今年は戦後80年の節目の年に当たります。近年、戦争の記憶を語り継ぐ世代人口が減少し、メディアも夏頃に戦争関連の特集を組む程度で、戦争の記憶が風化しつつあるように感じられます。加えて、戦争の歴史について触れる機会が皆無なため、悲惨な面ばかりが強調され、苦手意識を感じる人も少なくありません。
かく言う私も戦争を扱った物語は苦手で、避けていた部分がありました。そんな私が太平洋戦争についての小説を読もうと思ったきっかけが2つあります。1つは私の大伯父の話を聞いたこと。

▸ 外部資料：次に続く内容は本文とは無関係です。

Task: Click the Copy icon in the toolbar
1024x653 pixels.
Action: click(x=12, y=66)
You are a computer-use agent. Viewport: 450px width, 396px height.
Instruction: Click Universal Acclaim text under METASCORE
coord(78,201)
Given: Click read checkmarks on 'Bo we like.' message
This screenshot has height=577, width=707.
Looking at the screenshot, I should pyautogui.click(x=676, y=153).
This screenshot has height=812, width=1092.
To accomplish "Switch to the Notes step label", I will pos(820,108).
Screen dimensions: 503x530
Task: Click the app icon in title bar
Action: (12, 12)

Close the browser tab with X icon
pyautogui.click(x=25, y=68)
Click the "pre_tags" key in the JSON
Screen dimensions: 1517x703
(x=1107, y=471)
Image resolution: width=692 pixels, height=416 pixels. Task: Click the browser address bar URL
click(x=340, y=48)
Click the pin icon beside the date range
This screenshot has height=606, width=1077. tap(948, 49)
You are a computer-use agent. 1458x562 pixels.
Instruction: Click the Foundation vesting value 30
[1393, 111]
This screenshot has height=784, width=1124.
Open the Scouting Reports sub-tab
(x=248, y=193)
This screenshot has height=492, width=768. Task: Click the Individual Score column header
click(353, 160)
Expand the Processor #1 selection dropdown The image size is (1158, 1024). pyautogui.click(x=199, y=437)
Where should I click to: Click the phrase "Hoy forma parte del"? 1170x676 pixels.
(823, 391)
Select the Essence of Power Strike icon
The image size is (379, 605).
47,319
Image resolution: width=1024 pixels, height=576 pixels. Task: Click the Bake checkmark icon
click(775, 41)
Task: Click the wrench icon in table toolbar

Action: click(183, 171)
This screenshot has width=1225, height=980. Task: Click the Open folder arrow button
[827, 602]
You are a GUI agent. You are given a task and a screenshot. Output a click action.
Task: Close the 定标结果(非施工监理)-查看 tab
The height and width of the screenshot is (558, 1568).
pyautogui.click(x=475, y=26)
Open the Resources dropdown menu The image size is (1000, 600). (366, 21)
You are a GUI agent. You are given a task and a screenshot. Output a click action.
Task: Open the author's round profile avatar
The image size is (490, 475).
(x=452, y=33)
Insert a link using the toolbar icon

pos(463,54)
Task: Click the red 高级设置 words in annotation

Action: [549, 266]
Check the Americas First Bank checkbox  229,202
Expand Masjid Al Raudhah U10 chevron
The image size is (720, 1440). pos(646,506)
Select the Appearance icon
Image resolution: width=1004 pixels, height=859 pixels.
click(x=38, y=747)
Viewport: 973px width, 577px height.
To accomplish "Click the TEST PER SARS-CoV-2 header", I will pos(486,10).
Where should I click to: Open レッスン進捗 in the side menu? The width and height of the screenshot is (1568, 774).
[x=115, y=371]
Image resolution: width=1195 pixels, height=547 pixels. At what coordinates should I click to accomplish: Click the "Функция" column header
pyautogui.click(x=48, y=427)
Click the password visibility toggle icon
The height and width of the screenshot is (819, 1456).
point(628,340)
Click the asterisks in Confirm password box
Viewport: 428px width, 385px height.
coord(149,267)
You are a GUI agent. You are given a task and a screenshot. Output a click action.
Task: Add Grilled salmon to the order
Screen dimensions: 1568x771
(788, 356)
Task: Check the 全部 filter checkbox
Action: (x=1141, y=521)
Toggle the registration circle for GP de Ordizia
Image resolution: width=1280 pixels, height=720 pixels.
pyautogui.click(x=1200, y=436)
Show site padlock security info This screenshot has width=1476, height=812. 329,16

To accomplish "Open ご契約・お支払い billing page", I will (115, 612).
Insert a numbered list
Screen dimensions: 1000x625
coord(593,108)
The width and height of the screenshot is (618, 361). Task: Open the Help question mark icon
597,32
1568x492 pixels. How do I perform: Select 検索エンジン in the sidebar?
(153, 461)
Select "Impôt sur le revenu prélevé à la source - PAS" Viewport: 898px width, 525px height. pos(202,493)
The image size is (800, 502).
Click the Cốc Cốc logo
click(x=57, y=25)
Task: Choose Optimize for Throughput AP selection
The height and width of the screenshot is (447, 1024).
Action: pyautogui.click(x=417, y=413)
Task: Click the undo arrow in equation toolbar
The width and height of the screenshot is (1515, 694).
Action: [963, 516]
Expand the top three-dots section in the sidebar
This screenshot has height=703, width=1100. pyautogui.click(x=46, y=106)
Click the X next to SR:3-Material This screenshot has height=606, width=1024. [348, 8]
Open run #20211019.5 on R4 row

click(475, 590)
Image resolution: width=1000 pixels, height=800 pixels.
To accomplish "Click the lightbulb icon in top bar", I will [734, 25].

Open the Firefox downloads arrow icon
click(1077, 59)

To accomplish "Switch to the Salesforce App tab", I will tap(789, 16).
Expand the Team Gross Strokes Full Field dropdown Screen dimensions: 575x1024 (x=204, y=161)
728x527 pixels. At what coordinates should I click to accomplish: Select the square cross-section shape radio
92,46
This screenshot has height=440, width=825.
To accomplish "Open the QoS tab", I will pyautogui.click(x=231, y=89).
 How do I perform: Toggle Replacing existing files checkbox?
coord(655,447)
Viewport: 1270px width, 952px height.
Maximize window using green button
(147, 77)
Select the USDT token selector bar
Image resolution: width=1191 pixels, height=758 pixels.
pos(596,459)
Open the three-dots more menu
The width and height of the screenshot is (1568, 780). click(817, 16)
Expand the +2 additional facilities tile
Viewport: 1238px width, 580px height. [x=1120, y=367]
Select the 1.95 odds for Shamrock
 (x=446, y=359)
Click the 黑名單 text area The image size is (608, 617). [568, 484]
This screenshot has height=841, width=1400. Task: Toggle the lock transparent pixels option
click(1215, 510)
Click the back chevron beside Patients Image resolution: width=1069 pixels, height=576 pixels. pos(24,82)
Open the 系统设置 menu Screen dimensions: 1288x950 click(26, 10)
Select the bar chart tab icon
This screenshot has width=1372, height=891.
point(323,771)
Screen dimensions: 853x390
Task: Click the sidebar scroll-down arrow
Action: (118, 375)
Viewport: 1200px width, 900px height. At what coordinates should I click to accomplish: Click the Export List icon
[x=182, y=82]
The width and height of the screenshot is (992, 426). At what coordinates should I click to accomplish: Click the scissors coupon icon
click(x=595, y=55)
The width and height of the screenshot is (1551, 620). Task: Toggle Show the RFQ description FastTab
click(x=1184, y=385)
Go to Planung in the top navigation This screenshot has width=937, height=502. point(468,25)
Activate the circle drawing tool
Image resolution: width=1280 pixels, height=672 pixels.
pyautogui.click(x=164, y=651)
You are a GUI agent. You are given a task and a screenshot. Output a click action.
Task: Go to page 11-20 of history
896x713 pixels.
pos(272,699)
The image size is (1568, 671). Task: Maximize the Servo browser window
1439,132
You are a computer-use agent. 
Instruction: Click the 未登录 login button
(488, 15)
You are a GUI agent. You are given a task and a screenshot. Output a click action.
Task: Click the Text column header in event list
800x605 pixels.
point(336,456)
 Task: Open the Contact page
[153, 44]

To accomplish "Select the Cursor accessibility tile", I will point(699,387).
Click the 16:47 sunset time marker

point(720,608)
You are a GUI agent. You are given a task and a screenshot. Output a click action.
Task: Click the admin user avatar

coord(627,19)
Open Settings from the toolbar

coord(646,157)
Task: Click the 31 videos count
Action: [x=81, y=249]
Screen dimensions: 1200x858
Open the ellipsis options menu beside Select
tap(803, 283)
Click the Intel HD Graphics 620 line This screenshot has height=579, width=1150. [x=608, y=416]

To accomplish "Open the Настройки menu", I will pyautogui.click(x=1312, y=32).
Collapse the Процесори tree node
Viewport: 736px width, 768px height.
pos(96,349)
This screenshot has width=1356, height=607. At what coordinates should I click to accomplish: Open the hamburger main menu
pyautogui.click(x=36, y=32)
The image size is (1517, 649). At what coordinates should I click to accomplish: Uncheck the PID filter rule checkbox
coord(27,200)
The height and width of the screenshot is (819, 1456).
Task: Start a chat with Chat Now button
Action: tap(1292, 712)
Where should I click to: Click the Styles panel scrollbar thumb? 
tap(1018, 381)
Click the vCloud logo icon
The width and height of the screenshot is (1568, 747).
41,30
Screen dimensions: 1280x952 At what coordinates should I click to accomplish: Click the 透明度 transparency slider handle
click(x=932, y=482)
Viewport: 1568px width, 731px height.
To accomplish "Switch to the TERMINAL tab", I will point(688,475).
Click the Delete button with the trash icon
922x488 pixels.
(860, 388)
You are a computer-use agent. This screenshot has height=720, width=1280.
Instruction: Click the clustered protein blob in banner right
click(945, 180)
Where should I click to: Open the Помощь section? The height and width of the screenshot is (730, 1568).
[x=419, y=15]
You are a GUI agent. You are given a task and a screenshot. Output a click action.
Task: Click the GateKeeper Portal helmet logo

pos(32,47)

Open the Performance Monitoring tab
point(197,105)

昨年、親戚の集まりがありまして、そこで大伯父のことが話題に上りました。祖母の兄・義雄さんについて初めて聞く話でした。
それは、祖母が子供の頃養子先でひどい扱いを受けていると知るや、まだ10歳にも満たない年齢の義雄さんがかけつけてくれたというエピソード。優しく勇敢な人柄でしたが、太平洋戦争が始まり、徴兵令により戦地へ。送り込まれた先はニューギニア。義雄さんは終戦後まで生きていましたが、にマラリアに罹り、復員輸送船には間に合わなかったそうです。たったこれだけのエピソードでしたが、私はとても哀しいような悔しいような複雑な気持ちになりました。
もう一つは、戦争の歴史、記憶の変化について考えさせられる記事を目にしたことです。
昨年、中沢啓治さんがアメリカで漫画界のアカデミー賞「アイズナー賞」を受賞されました。その中沢さんの代表作である『はだしのゲン』が広島の平和教育で「第五福竜丸」の事故と共に教材から削除され、『8時15分~ヒロシマで生きぬいて許す心』という小説が数年前に差し替えの教材になっていたという記事。「過去にしがみついてはダメだ。何かをなくしたときは、何かを得るときだ。」というメッセージが込められているとのことで、学校教育の「愛国心を育てるための歴史」に添った内容に。
未来への展望を描いていくための歴史、記憶の継承は政治的中立性により変化してくそうです。
戦争文学では様々な視点から見た歴史があり、学校の歴史授業だけでは知り得ない史実も数多く見つけることが出来るでしょう。何よりも大事なのは、当時の人たちの価値観や潜在意識を知ったうえで、自身の考えを持つことだと思います。
戦後80年、そして昭和100年。この節目の夏に歴史の層に埋もれた幾多の人生に立ち会ってみることに。太平洋戦争を扱った作品は数多くあり、全てではありませんが、話題になった作品、ベストセラー作品、名作などを中心に児童文学から戦争文学の代表的作品まで満遍なく読みました。10選は、ジャンルに偏りなく、幅広い世代に向けた小説を選んでいます。感想や紹介など本選びの参考になれば幸いです。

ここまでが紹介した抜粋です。